Quand bien même le président Félix Tshisekedi veut rassurer quant à son avenir politique, évoquant à plusieurs reprises son désintérêt vis-à-vis « d’un prétendu troisième mandat », la constitution en vigueur ne prévoyant qu’un mandat présidentiel de 5 ans une seule fois renouvelable, l’opposition reste catégorique. Pour celle-ci, « Tshisekedi ment, il veut revoir la constitution pour s’éterniser au pouvoir », s’il faut reprendre Emmanuel Ramazani Shadary, chef de file du PPRD, parti de l’ex-président Joseph Kabila.

D’où l’offensive lancée par les forces de l’opposition politique à travers une campagne surnommée « Non au changement de la constitution, non au 3ème mandat pour Tshisekedi. »
Dans un contexte de confrontation, qui remporte la bataille de l’opinion fait passer son agenda.

Jusque-là, les intentions du parti au pouvoir sont évidentes : changer la constitution. « Une commission sera mise en place en 2025 pour éclaircir les donnes », a promis Félix Tshisekedi.

Alors, quel est l’agenda de l’opposition ?
1er angle, bloquer la reforme constitutionnelle et espérer faire partir Tshisekedi et sa machine politique à la fin de son deuxième mandat. Ce qui serait une erreur de calcul monumentale car la Loi suprême en vigueur, elle-même, offre dans ses articles 70 alinéa 2, 85, 86, 143, 144 et 145, les possibilités au président en exercice de prolonger largement son dernier mandat.
Puis de s’offrir au bout de ce long tunnel qui pourrait essouffler davantage une opposition en quête de se reconstituer, un successeur de son goût issu de ses rangs, maintenant l’UDPS à la tête du pays.

2ème angle, mener des actions de terrain en espérant créer un catalyseur permettant d’engendrer des vastes manifestations populaires contre le pouvoir. Ici aussi, Félix Tshisekedi étant l’autorité politique de référence d’un parti de masse, l’opposition pourrait faire face à ses militants qui lui avouent une allégeance quasi-religieuse. Tout le monde garde à l’esprit l’audace des partisans de l’UDPS. Enfin de compte, les forces de l’ordre vont départager les parties pour préserver la paix civile, en faveur de la gouvernance actuelle…

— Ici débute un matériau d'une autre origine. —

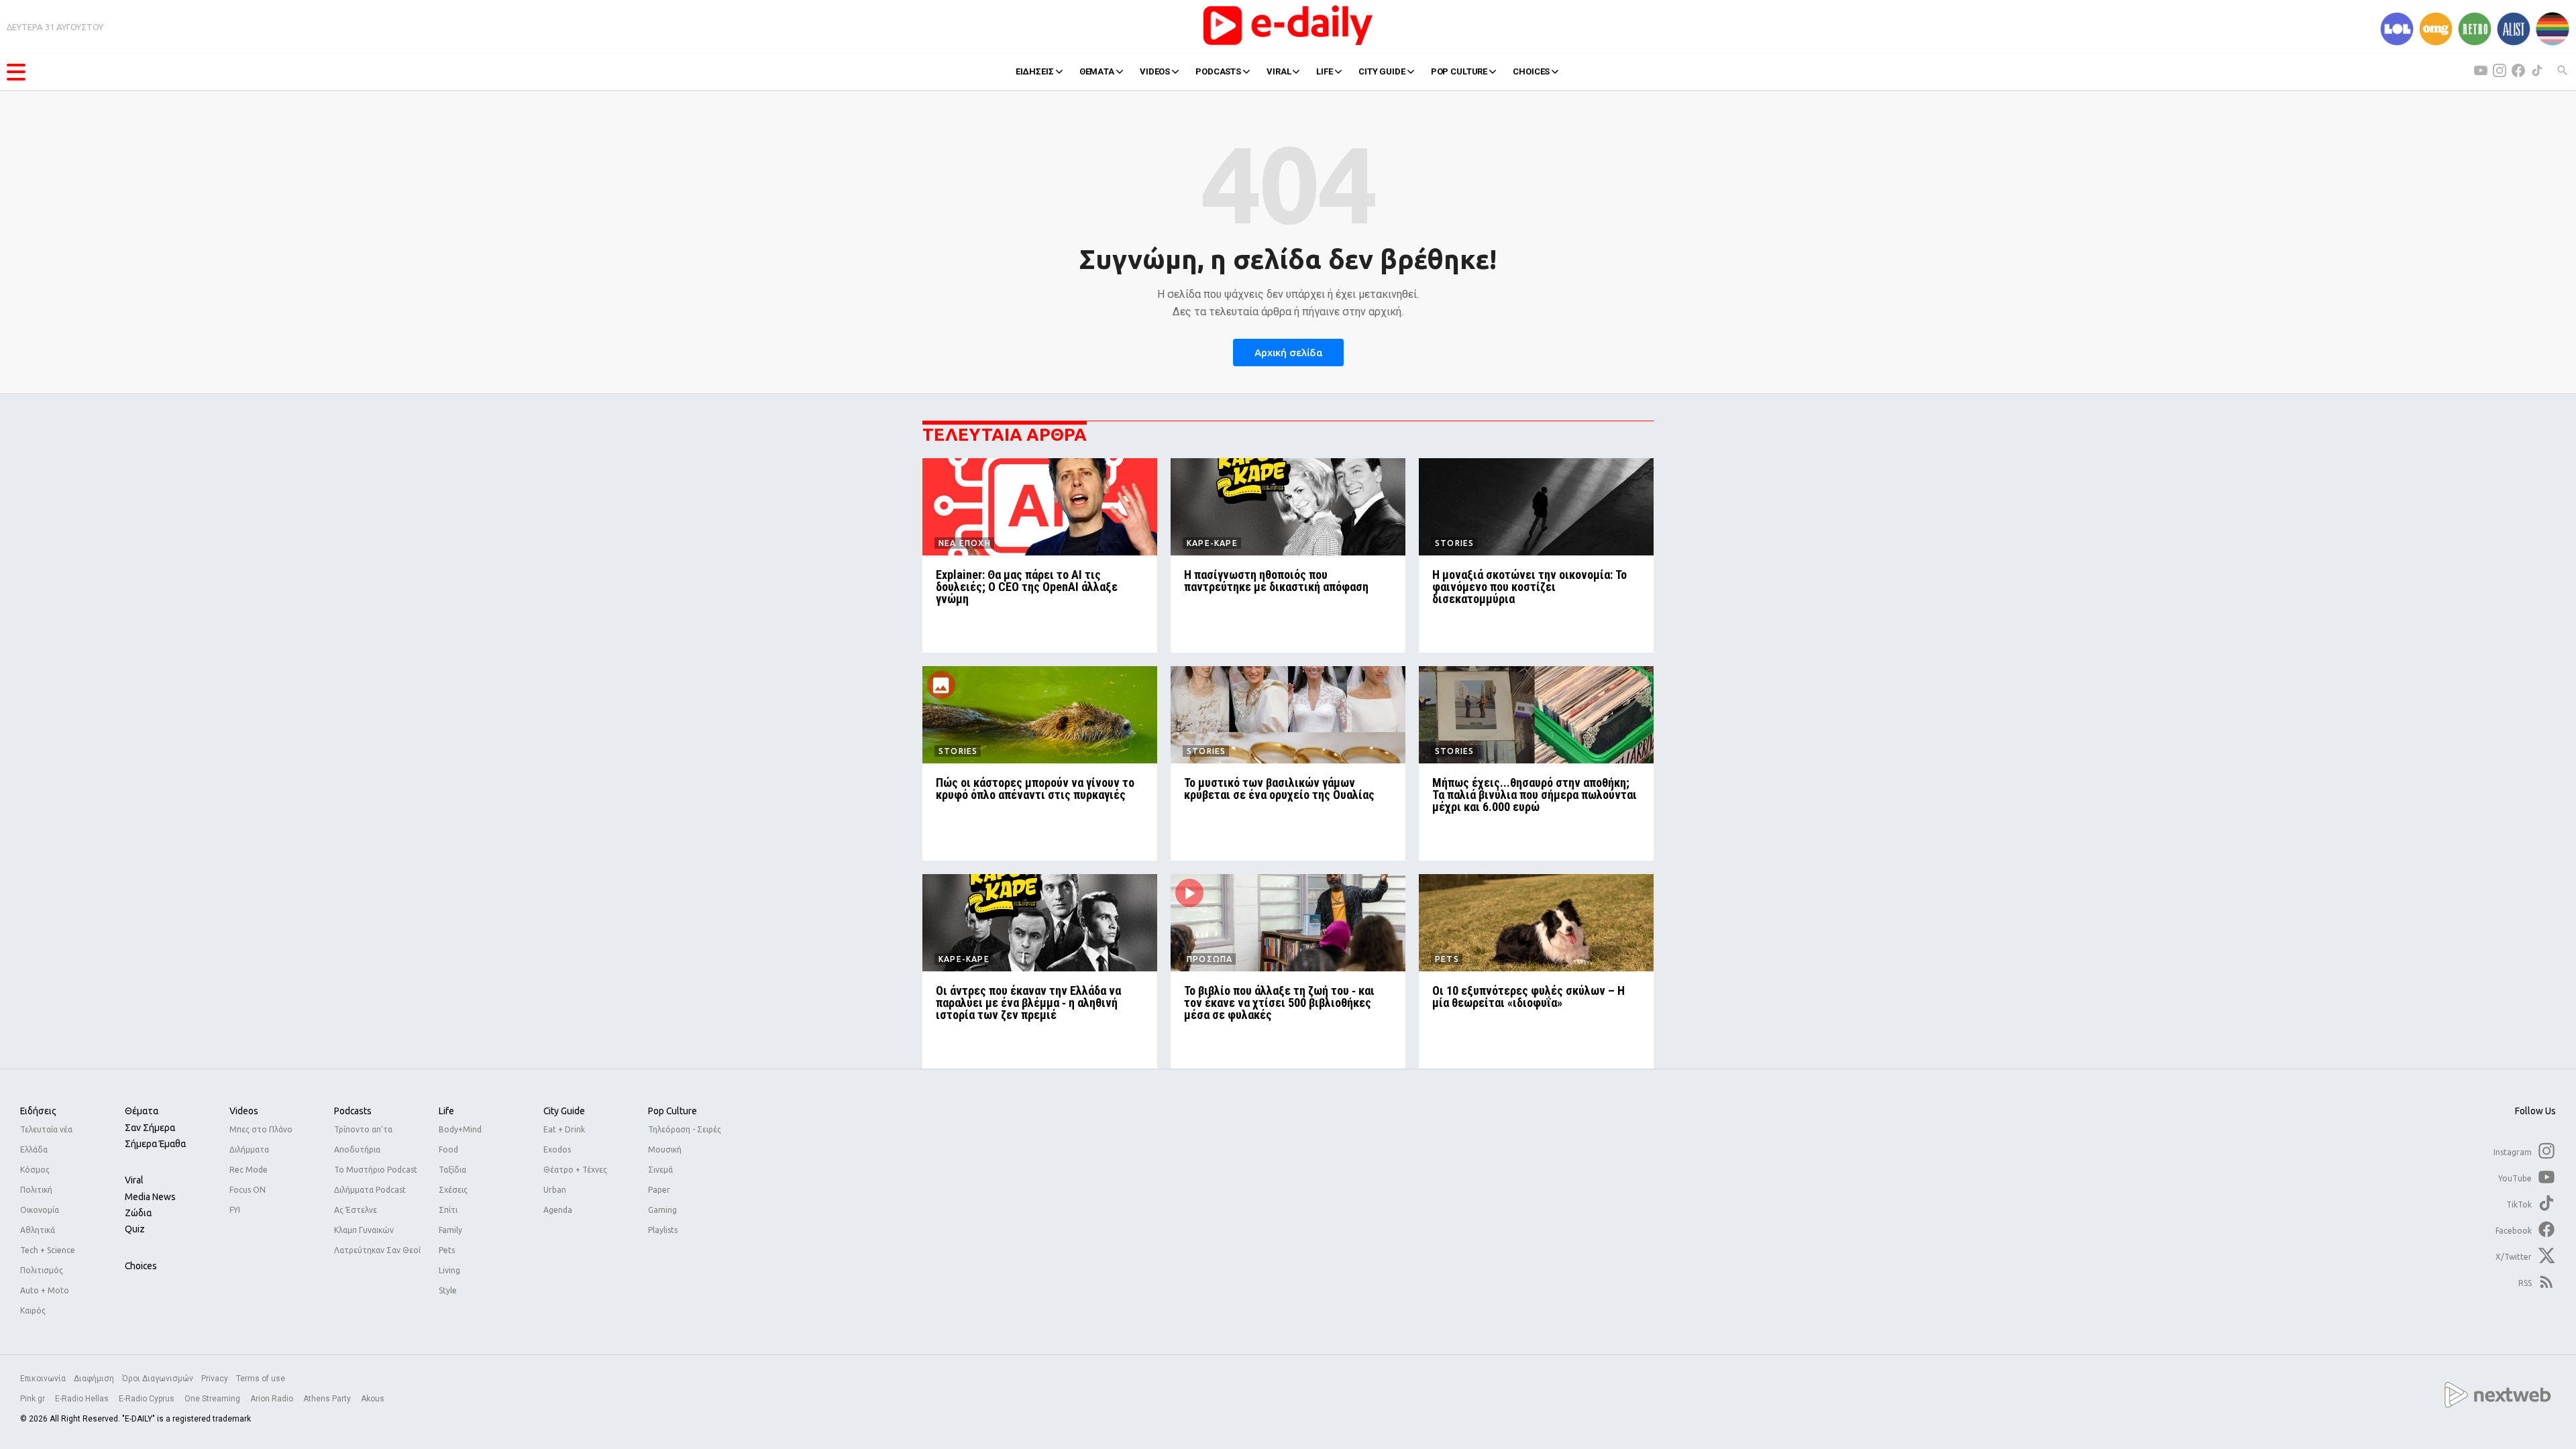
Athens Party (328, 1398)
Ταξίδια (452, 1169)
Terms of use (260, 1378)
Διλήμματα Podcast (370, 1189)
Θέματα (141, 1111)
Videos (243, 1111)
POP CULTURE (1459, 71)
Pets (447, 1250)
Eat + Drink (564, 1129)
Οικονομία (39, 1209)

3ème angle pour l’opposition, l’agenda le plus plausible et le plus réaliste, pourrait être celui de continuer à pousser grâce notamment à des arguments appropriés et solides, en vue d’obtenir un consensus à travers, soit « un Gouvernement de très large union nationale », ou encore « une courte transition politique », avec pour objet, dans les deux cas, de mener à termes et dans la concorde, la réforme constitutionnelle voulue par « le garant de la nation », selon les termes constitutionnels.

Sachant que le texte qui devra définir l’avenir, amortir l’advenir et réfléchir le devenir d’une Nation ne peut être l’objet des réflexions d’un seul camp politique, l’opposition pourrait obtenir gain de cause et jouer sa partition au nom du salut public.

C’est ici que les opposants de tous bords, extrémistes ou modérés, devraient faire battre leurs cœurs.